• Task item
The response must consist of the records below, copied exactly.

★ ★ ★ ★ ★

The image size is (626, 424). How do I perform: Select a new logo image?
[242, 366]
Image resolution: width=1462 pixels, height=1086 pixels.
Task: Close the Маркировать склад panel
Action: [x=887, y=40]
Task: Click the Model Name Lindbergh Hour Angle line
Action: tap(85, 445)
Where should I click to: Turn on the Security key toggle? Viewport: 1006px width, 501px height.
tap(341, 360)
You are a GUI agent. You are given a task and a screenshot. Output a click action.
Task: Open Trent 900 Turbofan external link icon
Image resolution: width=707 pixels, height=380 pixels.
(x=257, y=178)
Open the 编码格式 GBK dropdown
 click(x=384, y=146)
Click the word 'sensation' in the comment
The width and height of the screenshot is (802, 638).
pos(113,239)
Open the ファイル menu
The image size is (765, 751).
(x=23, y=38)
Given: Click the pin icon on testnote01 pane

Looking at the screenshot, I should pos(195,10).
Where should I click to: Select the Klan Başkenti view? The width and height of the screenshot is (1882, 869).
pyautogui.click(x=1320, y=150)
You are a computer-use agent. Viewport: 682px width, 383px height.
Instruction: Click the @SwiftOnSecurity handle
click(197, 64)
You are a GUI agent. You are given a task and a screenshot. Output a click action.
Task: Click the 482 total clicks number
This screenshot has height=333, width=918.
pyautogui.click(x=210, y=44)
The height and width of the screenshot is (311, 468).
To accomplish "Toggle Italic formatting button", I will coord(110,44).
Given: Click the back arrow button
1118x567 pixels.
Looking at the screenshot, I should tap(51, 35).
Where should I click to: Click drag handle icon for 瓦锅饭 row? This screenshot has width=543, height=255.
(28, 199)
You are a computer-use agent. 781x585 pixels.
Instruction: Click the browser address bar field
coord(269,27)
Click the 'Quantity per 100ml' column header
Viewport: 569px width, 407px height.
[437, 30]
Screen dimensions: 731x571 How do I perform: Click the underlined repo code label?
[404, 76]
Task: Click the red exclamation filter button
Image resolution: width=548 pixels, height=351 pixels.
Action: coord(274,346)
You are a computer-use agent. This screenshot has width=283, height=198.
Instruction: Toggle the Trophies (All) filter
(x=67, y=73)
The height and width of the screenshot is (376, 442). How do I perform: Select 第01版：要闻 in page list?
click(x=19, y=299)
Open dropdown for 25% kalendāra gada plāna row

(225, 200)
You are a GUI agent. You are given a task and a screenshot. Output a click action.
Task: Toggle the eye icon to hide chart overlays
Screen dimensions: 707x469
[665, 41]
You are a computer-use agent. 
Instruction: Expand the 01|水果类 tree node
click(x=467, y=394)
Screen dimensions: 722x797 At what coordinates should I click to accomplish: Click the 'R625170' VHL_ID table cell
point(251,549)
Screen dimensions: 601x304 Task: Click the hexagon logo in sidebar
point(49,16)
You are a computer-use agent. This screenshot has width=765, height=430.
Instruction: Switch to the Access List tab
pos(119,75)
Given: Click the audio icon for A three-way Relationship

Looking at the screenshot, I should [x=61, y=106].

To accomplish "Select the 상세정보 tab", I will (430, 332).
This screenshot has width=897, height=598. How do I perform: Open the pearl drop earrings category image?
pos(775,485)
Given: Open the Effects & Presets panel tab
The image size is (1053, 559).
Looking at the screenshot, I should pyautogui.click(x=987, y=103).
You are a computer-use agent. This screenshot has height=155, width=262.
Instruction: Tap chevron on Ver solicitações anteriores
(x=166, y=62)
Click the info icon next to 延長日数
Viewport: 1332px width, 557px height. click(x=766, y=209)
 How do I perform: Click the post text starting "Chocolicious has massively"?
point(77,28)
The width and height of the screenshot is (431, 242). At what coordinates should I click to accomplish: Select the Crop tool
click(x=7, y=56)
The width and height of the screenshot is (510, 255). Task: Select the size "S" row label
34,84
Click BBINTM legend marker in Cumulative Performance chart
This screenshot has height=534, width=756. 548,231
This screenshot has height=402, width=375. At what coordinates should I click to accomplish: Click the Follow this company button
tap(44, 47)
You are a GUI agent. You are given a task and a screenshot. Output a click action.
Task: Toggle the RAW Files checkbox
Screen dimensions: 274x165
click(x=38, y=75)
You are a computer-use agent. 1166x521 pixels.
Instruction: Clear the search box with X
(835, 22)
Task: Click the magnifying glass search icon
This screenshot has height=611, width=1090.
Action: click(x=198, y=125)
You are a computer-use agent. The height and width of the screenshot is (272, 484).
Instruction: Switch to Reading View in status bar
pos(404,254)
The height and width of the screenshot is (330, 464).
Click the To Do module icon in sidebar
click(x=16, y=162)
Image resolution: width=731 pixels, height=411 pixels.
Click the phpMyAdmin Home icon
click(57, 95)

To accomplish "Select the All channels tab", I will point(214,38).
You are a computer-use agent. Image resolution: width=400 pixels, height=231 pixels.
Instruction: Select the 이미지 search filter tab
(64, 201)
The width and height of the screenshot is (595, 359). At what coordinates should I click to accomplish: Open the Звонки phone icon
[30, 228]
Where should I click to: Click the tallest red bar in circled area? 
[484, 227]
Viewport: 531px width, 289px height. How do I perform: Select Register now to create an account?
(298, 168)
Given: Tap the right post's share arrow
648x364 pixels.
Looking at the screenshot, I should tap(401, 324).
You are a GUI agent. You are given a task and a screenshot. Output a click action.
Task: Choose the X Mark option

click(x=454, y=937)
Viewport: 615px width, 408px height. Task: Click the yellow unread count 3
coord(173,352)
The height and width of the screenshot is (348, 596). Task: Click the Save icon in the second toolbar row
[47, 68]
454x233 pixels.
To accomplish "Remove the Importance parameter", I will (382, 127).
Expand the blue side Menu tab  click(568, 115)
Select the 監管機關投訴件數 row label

★ ★ ★ ★ ★

• Answer box
The image size is (626, 424). How do I perform: Select a new logo image?
[242, 366]
Image resolution: width=1462 pixels, height=1086 pixels.
Task: Close the Маркировать склад panel
Action: [x=887, y=40]
Task: Click the Model Name Lindbergh Hour Angle line
Action: tap(85, 445)
Where should I click to: Turn on the Security key toggle? Viewport: 1006px width, 501px height.
tap(341, 360)
You are a GUI agent. You are given a task and a screenshot. Output a click action.
Task: Open Trent 900 Turbofan external link icon
Image resolution: width=707 pixels, height=380 pixels.
(x=257, y=178)
Open the 编码格式 GBK dropdown
 click(x=384, y=146)
Click the word 'sensation' in the comment
The width and height of the screenshot is (802, 638).
pos(113,239)
Open the ファイル menu
The image size is (765, 751).
(x=23, y=38)
Given: Click the pin icon on testnote01 pane

Looking at the screenshot, I should pos(195,10).
Where should I click to: Select the Klan Başkenti view? The width and height of the screenshot is (1882, 869).
pyautogui.click(x=1320, y=150)
You are a computer-use agent. Viewport: 682px width, 383px height.
Instruction: Click the @SwiftOnSecurity handle
click(197, 64)
You are a GUI agent. You are given a task and a screenshot. Output a click action.
Task: Click the 482 total clicks number
This screenshot has height=333, width=918.
pyautogui.click(x=210, y=44)
The height and width of the screenshot is (311, 468).
To accomplish "Toggle Italic formatting button", I will coord(110,44).
Given: Click the back arrow button
1118x567 pixels.
Looking at the screenshot, I should tap(51, 35).
Where should I click to: Click drag handle icon for 瓦锅饭 row? This screenshot has width=543, height=255.
(28, 199)
You are a computer-use agent. 781x585 pixels.
Instruction: Click the browser address bar field
coord(269,27)
Click the 'Quantity per 100ml' column header
Viewport: 569px width, 407px height.
[437, 30]
Screen dimensions: 731x571 How do I perform: Click the underlined repo code label?
[404, 76]
Task: Click the red exclamation filter button
Image resolution: width=548 pixels, height=351 pixels.
Action: coord(274,346)
You are a computer-use agent. This screenshot has width=283, height=198.
Instruction: Toggle the Trophies (All) filter
(x=67, y=73)
The height and width of the screenshot is (376, 442). How do I perform: Select 第01版：要闻 in page list?
click(x=19, y=299)
Open dropdown for 25% kalendāra gada plāna row

(225, 200)
You are a GUI agent. You are given a task and a screenshot. Output a click action.
Task: Toggle the eye icon to hide chart overlays
Screen dimensions: 707x469
[665, 41]
You are a computer-use agent. 
Instruction: Expand the 01|水果类 tree node
click(x=467, y=394)
Screen dimensions: 722x797 At what coordinates should I click to accomplish: Click the 'R625170' VHL_ID table cell
point(251,549)
Screen dimensions: 601x304 Task: Click the hexagon logo in sidebar
point(49,16)
You are a computer-use agent. This screenshot has width=765, height=430.
Instruction: Switch to the Access List tab
pos(119,75)
Given: Click the audio icon for A three-way Relationship

Looking at the screenshot, I should [x=61, y=106].

To accomplish "Select the 상세정보 tab", I will (430, 332).
This screenshot has width=897, height=598. How do I perform: Open the pearl drop earrings category image?
pos(775,485)
Given: Open the Effects & Presets panel tab
The image size is (1053, 559).
Looking at the screenshot, I should pyautogui.click(x=987, y=103).
You are a computer-use agent. This screenshot has height=155, width=262.
Instruction: Tap chevron on Ver solicitações anteriores
(x=166, y=62)
Click the info icon next to 延長日数
Viewport: 1332px width, 557px height. click(x=766, y=209)
 How do I perform: Click the post text starting "Chocolicious has massively"?
point(77,28)
The width and height of the screenshot is (431, 242). At what coordinates should I click to accomplish: Select the Crop tool
click(x=7, y=56)
The width and height of the screenshot is (510, 255). Task: Select the size "S" row label
34,84
Click BBINTM legend marker in Cumulative Performance chart
This screenshot has height=534, width=756. 548,231
This screenshot has height=402, width=375. At what coordinates should I click to accomplish: Click the Follow this company button
tap(44, 47)
You are a GUI agent. You are given a task and a screenshot. Output a click action.
Task: Toggle the RAW Files checkbox
Screen dimensions: 274x165
click(x=38, y=75)
You are a computer-use agent. 1166x521 pixels.
Instruction: Clear the search box with X
(835, 22)
Task: Click the magnifying glass search icon
This screenshot has height=611, width=1090.
Action: click(x=198, y=125)
You are a computer-use agent. The height and width of the screenshot is (272, 484).
Instruction: Switch to Reading View in status bar
pos(404,254)
The height and width of the screenshot is (330, 464).
Click the To Do module icon in sidebar
click(x=16, y=162)
Image resolution: width=731 pixels, height=411 pixels.
Click the phpMyAdmin Home icon
click(57, 95)

To accomplish "Select the All channels tab", I will point(214,38).
You are a computer-use agent. Image resolution: width=400 pixels, height=231 pixels.
Instruction: Select the 이미지 search filter tab
(64, 201)
The width and height of the screenshot is (595, 359). At what coordinates should I click to accomplish: Open the Звонки phone icon
[30, 228]
Where should I click to: Click the tallest red bar in circled area? 
[484, 227]
Viewport: 531px width, 289px height. How do I perform: Select Register now to create an account?
(298, 168)
Given: Tap the right post's share arrow
648x364 pixels.
Looking at the screenshot, I should tap(401, 324).
You are a GUI agent. You are given a task and a screenshot. Output a click action.
Task: Choose the X Mark option

click(x=454, y=937)
Viewport: 615px width, 408px height. Task: Click the yellow unread count 3
coord(173,352)
The height and width of the screenshot is (348, 596). Task: Click the Save icon in the second toolbar row
[47, 68]
454x233 pixels.
To accomplish "Remove the Importance parameter", I will (382, 127).
Expand the blue side Menu tab  click(568, 115)
Select the 監管機關投訴件數 row label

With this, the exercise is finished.